Cable dismisses Tory hopes in by-election

The Tories have no chance of winning next month's key Oldham East and Saddleworth by-election, Liberal Democrat Business Secretary Vince Cable declared today.

But he denied suggestions the Conservative Party was holding back in the contest to give its coalition partner a better chance of victory.



Prime Minister David Cameron fuelled suspicions of a deal last week when he wished Elwyn Watkins, the Lib Dem candidate in the January 13 poll, well and said he hoped for a "friendly" campaign.



Mr Watkins missed out on the seat by just 103 votes in May, but the result was declared void last month by an election court which found that victorious Labour candidate Phil Woolas had made false statements about him.



Although Mr Watkins is Labour's nearest challenger, the constituency was a three-way marginal in May, with Conservative Kashif Ali - who is standing again - less than 2,500 votes behind.



But asked about the Prime Minister's intervention, Mr Cable told BBC1's Andrew Marr Show it was a "straight fight" between his party and Labour.



"We have not got his support. He is putting up his own candidate and people can compete.



"But I think people in Oldham can do the arithmetic and can see that this is a straight fight between the Liberal Democrats and Labour and they can make their calculations on that basis."



Labour has selected Debbie Abrahams as its candidate.



The by-election is being seen as an indicator of how the two parties in the coalition Government will behave when pitched against one another in the fight for votes.



Mr Cameron has confirmed he will visit the constituency to campaign for Mr Ali, who he described as "a very strong candidate", and insisted Tories would be "fighting for all the votes".



But he took the unusual step of saying he wished the Lib Dems well in the by-election because of Mr Watkins' experiences during the general election campaign.



Mr Cable also expressed confidence that the Lib Dems were strong enough not to be torn apart by the tuition fees controversy - which saw its MPs split three ways in the Commons.
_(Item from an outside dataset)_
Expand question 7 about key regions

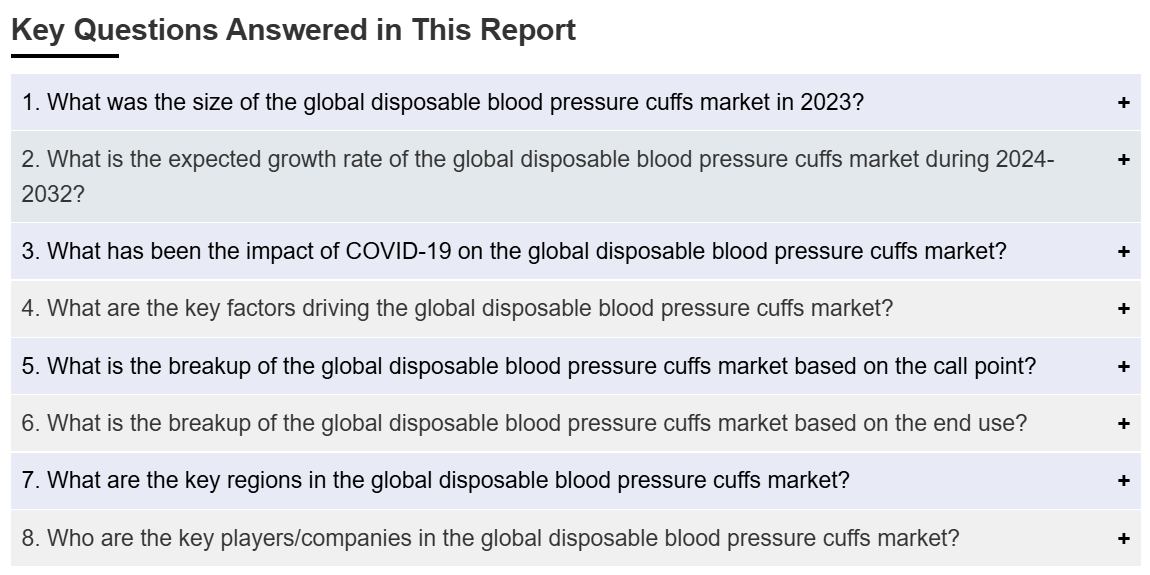436,480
"We have had the most difficult test we could possibly have had over this tuition fee issue. We knew it was politically going to be difficult.



"I am confident that having dealt with it, and having dealt with the difficult politics, we've actually got a good policy," he said.



And he rejected claims he had fallen out with party leader Nick Clegg over his decision to appear on the Christmas special edition of Strictly Come Dancing.



"He has been very supportive, as have my colleagues," he said.



"I work very hard - sometimes an 80-hour week - I need something to keep me fit and sane. Dancing is my hobby so why not do it in this way?"





Former Liberal Democrat leader Charles Kennedy indicated that he believed the result of the by-election could be much closer - and give the first clear indication of public opinion of the coalition.



He told Sky News: "I think the idea of the coalition is popular in itself with mainstream opinion. A lot of the policies aren't popular, that is probably going to accelerate over the course of next year, no doubt about that, as the cuts begin to bite.



"That was inevitable whoever was going to be in power.



"But the impact on the individual parties is extremely unpredictable, which is why in another two or three weeks we will all be discussing the result of the Oldham by-election.



"God knows what is going to happen there, but that will be a very interesting first tangible guide in a three-way, four-way marginal seat...as to what people actually think."